Un mouvement déformateur

François-Xavier Druet Docteur en Philosophie et Lettres

Après les dernières élections législatives, un certain nombre de citoyens sont restés pantois, comme moi, devant ce que pouvaient devenir, dans le cercle politique, tous – presque ? – partis confondus, les engagements, les promesses, les paroles données.

À ce moment, il était tristement risible de constater à quel point la réalité se trouvait travestie et les bobards-galéjades-boniments-baratins-mensonges-menteries érigés en pratiques courantes. Cette évidence invitait la classe politique à une attention particulière sur ce point, à supposer qu’elle considère comme important de redorer son blason et de restaurer la confiance des citoyens.

Des naïfs auraient pu croire que la campagne électorale constitue un phénomène à part. La désignation d’un gouvernement et sa mise au travail allaient rétablir le lien entre les paroles et les actes et, sinon guérir, au moins atténuer cette schizophrénie d’un nouveau genre… Le moins que l’on puisse dire, c’est que ces « candides » déchantent. Un an de fonctionnement politique « normal » fait sauter aux yeux qu’au Parlement même et dans les échanges avec les membres du gouvernement rien n’est plus normal. La réalité n’est pas facile à appréhender, emportée qu’elle est trop souvent dans un mouvement déformateur.

Comment ces représentants que nous avons désignés par élection vont-ils pouvoir s’en sortir ? Comment une démocratie fondée sur le débat parlementaire peut-elle survivre sans son instrument principal, le langage, et sans son usage correct ? Avec le déguisement des mots, c’est la réalité elle-même qui est affublée d’oripeaux mystificateurs.

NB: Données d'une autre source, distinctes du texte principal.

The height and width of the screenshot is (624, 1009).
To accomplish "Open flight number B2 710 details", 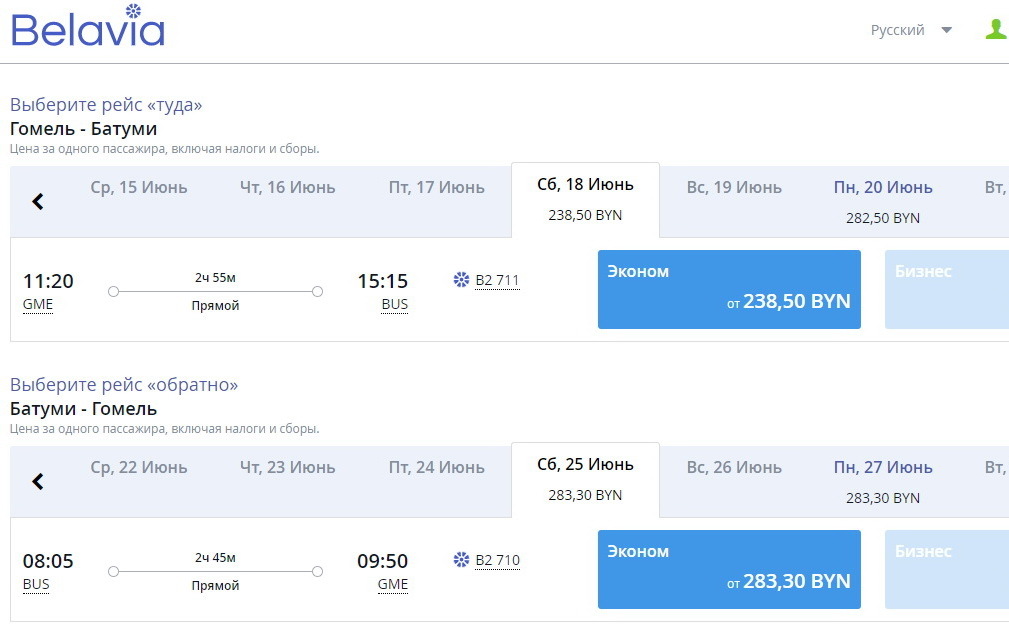I will [497, 560].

Le gouvernement a-t-il – après un appel d’offres, bien sûr – engagé un consultant en ingénierie linguistique pour se faire conseiller ? Est-ce de lui qu’il a appris de façon accélérée par quels mots choisis il est possible de présenter un saut d’index et une augmentation de T.V.A. sur des produits courants comme des mesures indirectement sociales, d’habiller d’une certaine respectabilité – pas trop voyante quand même – des activités d’extrême droite, des propos flirtant avec les limites du racisme, des propositions d’actualiser les droits de l’homme ? Etc.

N’est-il pas ingénu de penser que ces artifices de communication tromperaient grand monde ? Que le fait d’apposer une jolie nouvelle étiquette sur un vieux flacon persuaderait que le contenu a changé ? Qu’une procédure illégale rebaptisée devient « imprudence » ? Qu’un accord requalifié devient un « préaccord » au moment où il est remis en question ?

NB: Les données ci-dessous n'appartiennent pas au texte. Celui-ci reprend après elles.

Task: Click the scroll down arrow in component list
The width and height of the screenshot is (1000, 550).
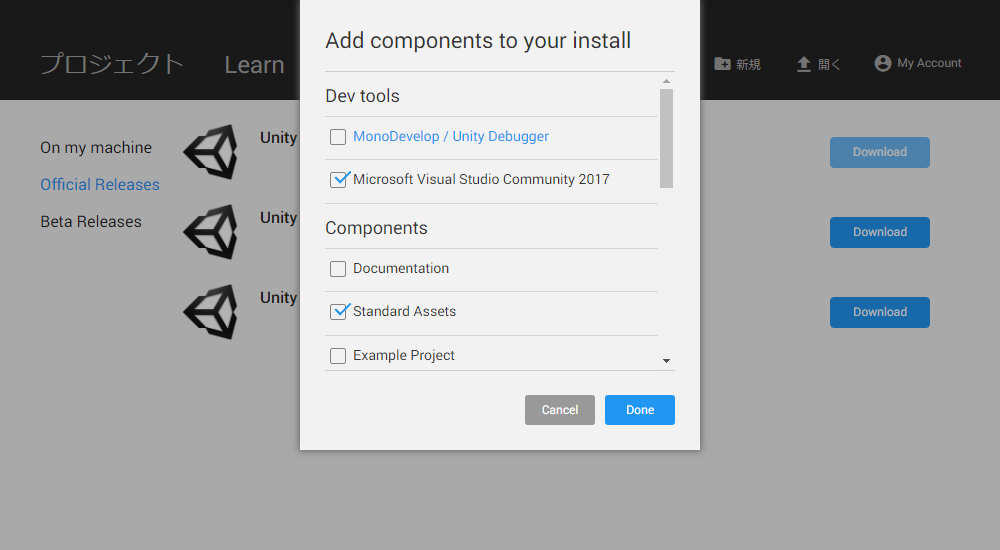Action: [666, 361]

En démocratie, mentir, c’est démissionner. Demander la démission d’un menteur, ce n’est rien d’autre que lui proposer d’être logique avec lui-même

La fluctuation des mots est le premier piège aussi bien entre représentants politiques qu’entre ceux-ci et leurs électeurs. Mais c’est peu de choses à côté du mensonge. Quand, pour se justifier soi-même ou pour tenter de dédouaner un copain, un politique « parle contre sa pensée avec l’intention de tromper », il se dévoile : il n’a plus rien à faire dans une enceinte où la recherche difficile du bien commun suppose un échange de paroles, d’avis, de propositions dont la qualité première est la vérité.

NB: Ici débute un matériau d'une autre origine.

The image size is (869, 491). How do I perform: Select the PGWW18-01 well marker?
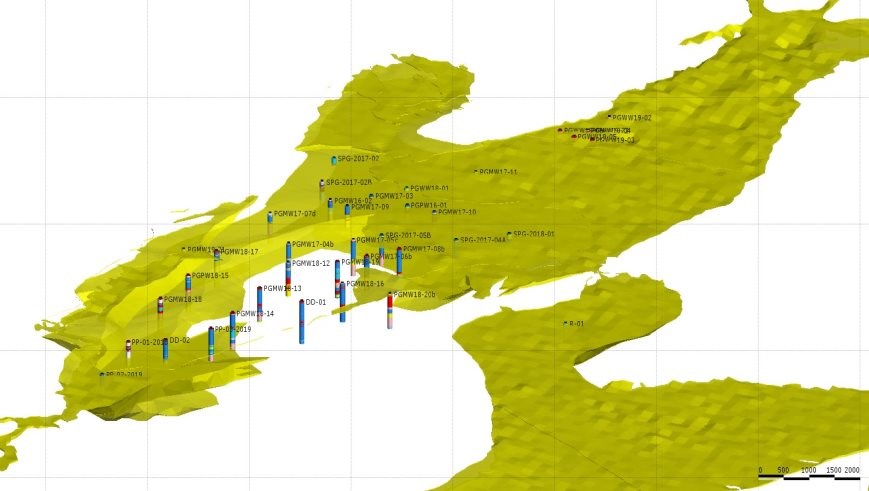406,188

En démocratie, mentir, c’est démissionner. Demander la démission d’un menteur, ce n’est rien d’autre que lui proposer d’être logique avec lui-même, de ne pas encombrer la place en étant désormais hors d’état de tenir des propos crédibles.

Peut-on imaginer que l’électeur – forcément (petit) menteur lui-même en certaines circonstances – pardonne au faussaire et le choisisse de nouveau comme représentant ? Cela s’est déjà vu et se verra encore. Cela signifie alors la préférence accordée à celui « qui sait y faire », celui dont on peut être certain qu’il arrivera à ses fins. Cela implique l’a priori que la fin justifie les moyens. Si ce laxisme se répand, inévitablement, le jeu démocratique inverse ses valeurs et se déforme.